Although it is unclear whether Williams and Ramey ever received notice of the suit, the judge held that the Blockowiczes made sufficient efforts to serve them and deemed Williams and Ramey served. He then entered a default judgment and an order requiring Williams and Ramey to remove the statements. The judge then went a step further and ordered the websites to make “reasonable efforts” to remove the statements.

Despite the fact that they had not been parties to the case, all but one of the websites complied with the judge’s ruling. Ripoffreports.com, however, did not, insisting it was not bound by the order.

The Blockowiczes then sought an order specifically requiring ripoffreports.com to remove the statements. Citing Rule 65(d)(2)(C) of the Federal Rules of Civil Procedure, the Blockowiczes argued that the court could require ripoffreports.com to abide by the order because the site knew about the order and was in “active concert or participation” with Williams and Ramey’s defamation.

The judge, perhaps a bit sheepish about entering the injunction against the non-party websites in the first place, denied the Blockowiczs’ request, holding that ripoffreports.com was not aiding and abetting Williams and Ramey.

On appeal, the 7th U.S. Circuit Court of Appeals affirmed. In a decision announced in late December, the court held that ripoffreports.com was not in active concert or participation with Williams and Ramey in violating the injunction because it had done nothing since the order was entered.
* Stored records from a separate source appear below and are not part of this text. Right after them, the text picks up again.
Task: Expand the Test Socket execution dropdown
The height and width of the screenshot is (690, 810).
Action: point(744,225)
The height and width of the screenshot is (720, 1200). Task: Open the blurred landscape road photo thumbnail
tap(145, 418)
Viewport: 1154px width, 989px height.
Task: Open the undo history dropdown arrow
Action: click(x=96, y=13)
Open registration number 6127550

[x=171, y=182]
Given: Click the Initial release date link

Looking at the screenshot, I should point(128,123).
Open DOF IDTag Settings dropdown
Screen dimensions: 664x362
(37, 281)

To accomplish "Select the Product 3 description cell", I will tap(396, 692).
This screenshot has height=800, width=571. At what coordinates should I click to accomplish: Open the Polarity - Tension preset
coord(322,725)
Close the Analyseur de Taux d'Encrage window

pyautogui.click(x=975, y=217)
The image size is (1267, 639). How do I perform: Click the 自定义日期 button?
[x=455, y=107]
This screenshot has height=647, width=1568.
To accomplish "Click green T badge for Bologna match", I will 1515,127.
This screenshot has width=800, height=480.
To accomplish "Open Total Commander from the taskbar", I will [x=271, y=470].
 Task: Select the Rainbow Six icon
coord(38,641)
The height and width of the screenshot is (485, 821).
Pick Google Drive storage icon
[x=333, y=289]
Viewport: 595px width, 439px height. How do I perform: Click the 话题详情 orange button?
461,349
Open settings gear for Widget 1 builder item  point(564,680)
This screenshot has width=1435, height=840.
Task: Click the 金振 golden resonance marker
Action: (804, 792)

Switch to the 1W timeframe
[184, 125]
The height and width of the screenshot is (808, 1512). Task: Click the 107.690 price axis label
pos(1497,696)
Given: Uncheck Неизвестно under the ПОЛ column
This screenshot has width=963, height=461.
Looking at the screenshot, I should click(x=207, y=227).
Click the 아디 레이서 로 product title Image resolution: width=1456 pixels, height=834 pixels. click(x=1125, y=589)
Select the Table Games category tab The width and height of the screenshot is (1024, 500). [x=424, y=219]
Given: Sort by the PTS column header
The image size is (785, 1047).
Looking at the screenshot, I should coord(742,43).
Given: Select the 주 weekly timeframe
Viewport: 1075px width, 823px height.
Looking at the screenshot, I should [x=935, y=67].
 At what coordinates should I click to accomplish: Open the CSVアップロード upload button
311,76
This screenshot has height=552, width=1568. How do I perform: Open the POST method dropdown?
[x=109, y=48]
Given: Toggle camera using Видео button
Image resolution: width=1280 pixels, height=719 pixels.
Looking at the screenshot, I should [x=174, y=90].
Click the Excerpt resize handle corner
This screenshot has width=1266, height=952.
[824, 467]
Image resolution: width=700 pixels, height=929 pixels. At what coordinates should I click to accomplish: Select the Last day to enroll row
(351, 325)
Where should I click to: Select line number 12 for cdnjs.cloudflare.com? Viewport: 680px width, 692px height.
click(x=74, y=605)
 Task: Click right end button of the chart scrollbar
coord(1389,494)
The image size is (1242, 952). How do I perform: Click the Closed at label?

The site’s and its owner’s “mere inactivity is simply inadequate to render them aiders and abettors in violating the injunction,” the 7th Circuit wrote in Blockowicz v. Williams. “The record indicates nothing more than that [they] have ignored the injunction. … With sympathy for the [Blockowiczes], we conclude that Rule 65(d)(2)(C) is not the appropriate mechanism for achieving the removal of the defendants’ posts.”

The “appropriate mechanism,” the 7th Circuit court suggested, is seeking to hold Williams and Ramey in contempt for refusing to remove the statements. While legally available, that mechanism is of little practical value in a case in which neither defendant can be located. From the Blockowiczes’ perspective, then, their case accomplished little.

For website hosts, however, the case accomplished much, establishing further protection for their sites and making the Internet an even freer environment for speech.